Quando il buio calava sulla città, Loy si perdeva nelle luci sparate dalle automobili sulle strade. Quando pioveva, raggi multicolore esplodevano dalle gocce, echi magici cantavano fino alla piccola casa in cui viveva, appena fuori città.
Loy amava la notte e la pioggia. Sarebbe potuto stare ore a guardare quei minuscoli cristalli liquidi cadere sulla terra, avrebbe voluto essere lì, tra i lembi d’erba, piccolo come una formica, ad ammirare quello spettacolo così entusiasmante, come una danza.
Avrebbe voluto uscire, avrebbe voluto correre. Semplicemente. Ma non poteva. Sarebbe invece rimasto dentro quella vecchia lamentosa casa di legno, protetto dalle robuste finestre che solo il sibilo del vento facevano udire. Sarebbe rimasto a guardare fuori, distratto di tanto in tanto dal riflesso grigio e storto di quel bambino, inchiodato come un pupazzo di pezza su quella maledetta sedia, tanto ingombrante quanto importante.
Loy viveva con nonna Daria. Una robusta signora di quasi sessant’anni, alta e austera; Loy nei suoi occhi ritrovava suo padre, ma non nelle carezze. Quelle la nonna non ne aveva per nessuno. Pareva fatta di marmo, tant’era fredda con il piccolo Loy. La verità è che aveva timore di fargli del male, che con quelle ossa fragili, il piccolo, a malapena si sosteneva per se.
Due anni prima Loy aveva insistito perché la sua stanza venisse spostata nella mansarda; da lì avrebbe potuto vedere la magia della città. Lo aveva desiderato così tanto e così a lungo, arrivando persino a digiunare e la nonna Daria, alla fine, aveva ceduto. Ogni volta che Loy si spostava su e giù dal montacarichi, però, la paura di vederlo cadere e infrangersi a terra come un vaso di porcellana la attanagliava. La rendeva così nervosa che doveva fumare, era una necessità imperativa. E allora, quando il piccolo era giunto di sopra, lei usciva nel portico e si accendeva una sigaretta.

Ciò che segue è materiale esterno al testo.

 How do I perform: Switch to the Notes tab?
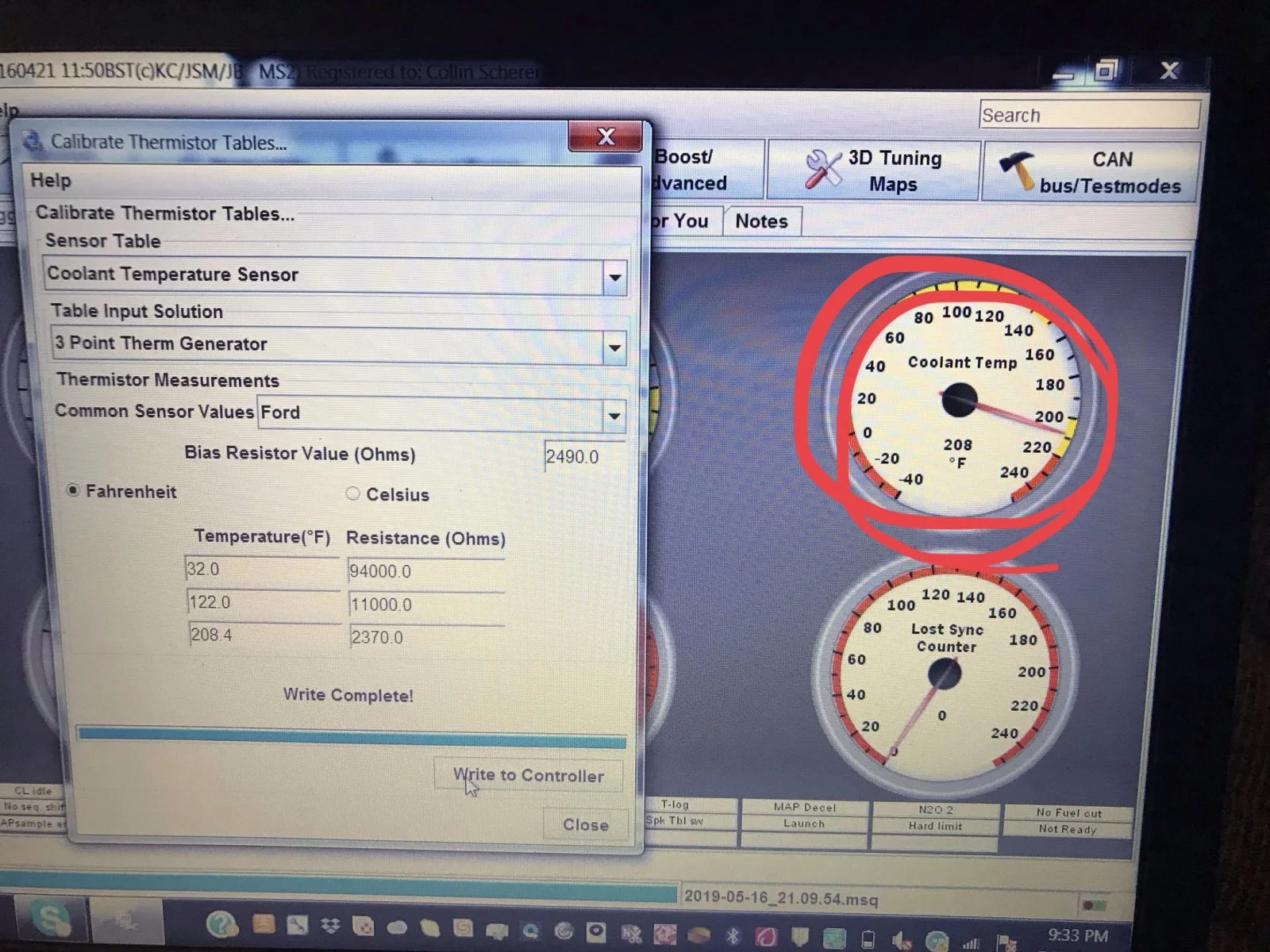(761, 221)
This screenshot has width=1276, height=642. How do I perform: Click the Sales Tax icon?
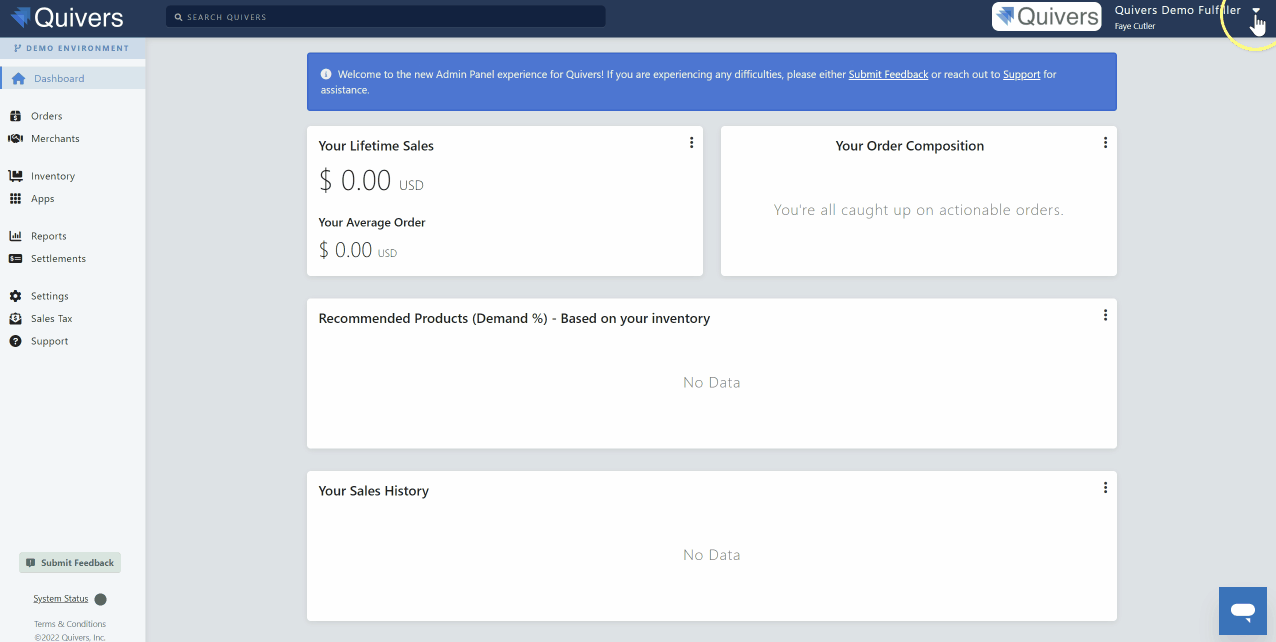pyautogui.click(x=15, y=319)
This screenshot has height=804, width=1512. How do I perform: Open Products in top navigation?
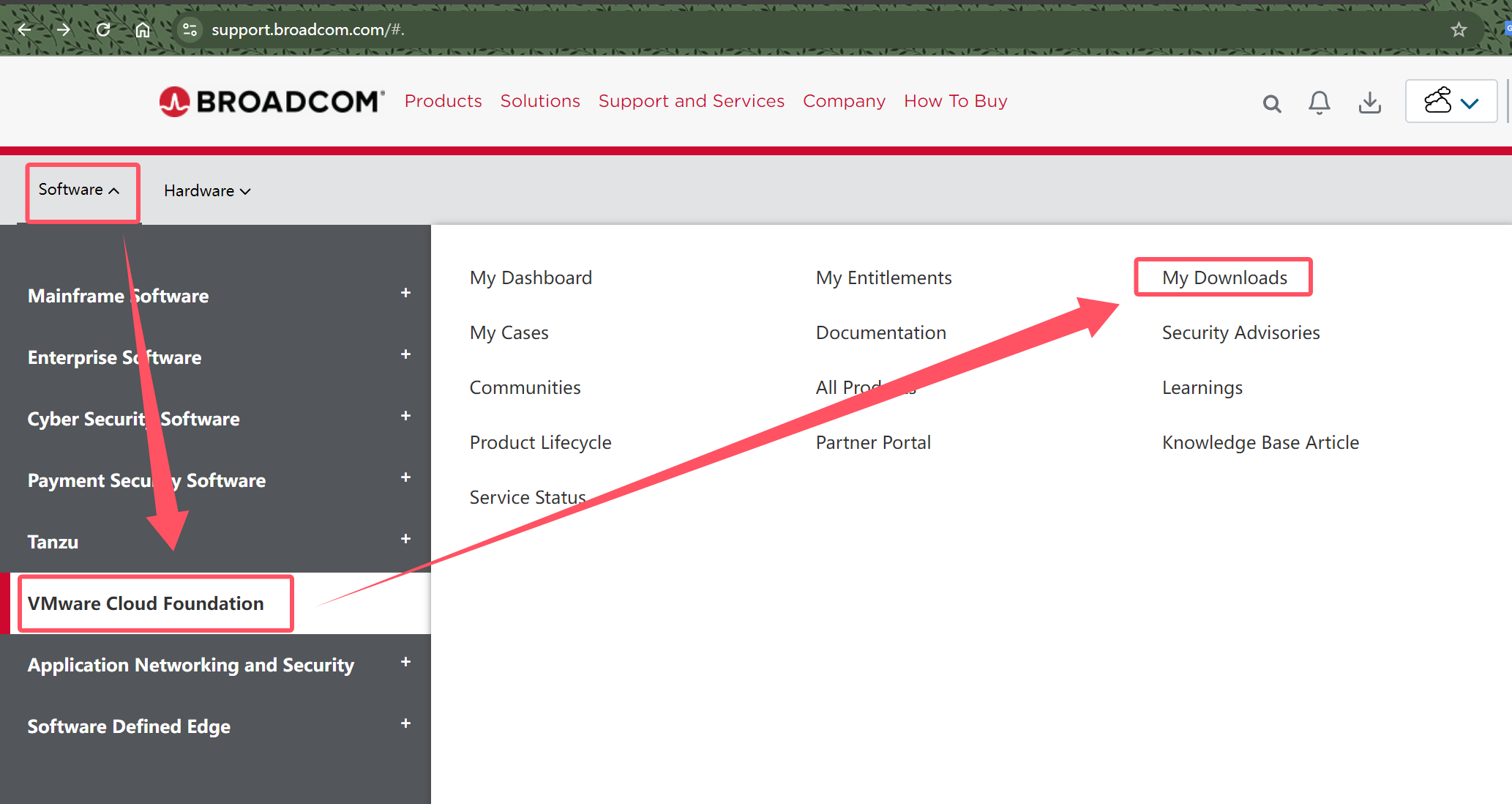[x=443, y=101]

Nel completo silenzio di una casa di alta collina, tra i faggi e i castagni, una quiete immemore, ancestrale. Lei, il suono del vento, la città in lontananza e il crepitio sordo del tabacco che brucia. Come se quella piccola spina di catrame avesse potuto in qualche modo bruciare tutta l’ansia che le gorgogliava dentro. Si chiedeva come quella foglia arida avrebbe potuto resistere quando anche lei sarebbe diventata grigia, vecchia. Si chiedeva chi avrebbe vegliato sulla sua vecchiaia e chi sulla vita di quel ramoscello secco che era suo nipote. Più lo guardava e più vedeva il suo amato figlio Adrian. Loy però era una maschera di porcellana, privo della capacità di dimostrare emozioni e i suoi occhi si illuminavano soltanto quando guardava oltre la finestra. O almeno era così che nonna Daria lo vedeva.
Ma Loy dentro bruciava. Bramava la scoperta, la conoscenza, gli odori del mondo. Voleva assaggiare il sapore di quella luce così viva e colorata che bagnava le strade della città nella valle. Voleva sentire il rumore delle automobili, voleva incontrare gli sguardi delle persone, sentire il loro frenetico ritmo, vederli correre. Avrebbe voluto vedere cosa significava vivere davvero, almeno negli occhi degli altri.
Loy si addormentava sulla sua sedia con le ruote frenate davanti all’ampio lucernario della mansarda, altalenando lo sguardo tra il grande mappamondo di suo padre e i barlumi della città. La nonna saliva piano le scale, lo prendeva delicata e lo metteva nel suo letto. Così ogni sera da quasi otto anni. Poi tornava di sotto, nella sua camera e sprofondava nel sonno.
Di notte Loy sognava di volare oltre la collina, fin verso le montagne innevate. Di salire ripido lungo le rupi rocciose fino alla vetta coperta dai perenni ghiacciai. E di andare sempre più in alto, senza fermarsi, fino a vedere il mondo intero. Sognava di librarsi nel cielo e cavalcare il vento tra i fiocchi di nuvole, piroettare tra le onde degli oceani, sorvolare le aride steppe, le sontuose brughiere, accarezzare i pinnacoli verdi delle grandi foreste, passare tra i grattaceli di una città e guardarla sbocciare nella notte, con le magiche strisce luminose a riempire il buio dell’asfalto. Sognava quel mondo, tondo come il mappamondo scorrergli tra le mani e puntando un dito a caso, ritrovarsi a esplorare l’uno o l’altro luogo. Ma anche in sogno alla fine l’alba reclamava la sua parte, e anche Loy tornava alla sua realtà, con nelle mani il suo mappamondo. Nulla più.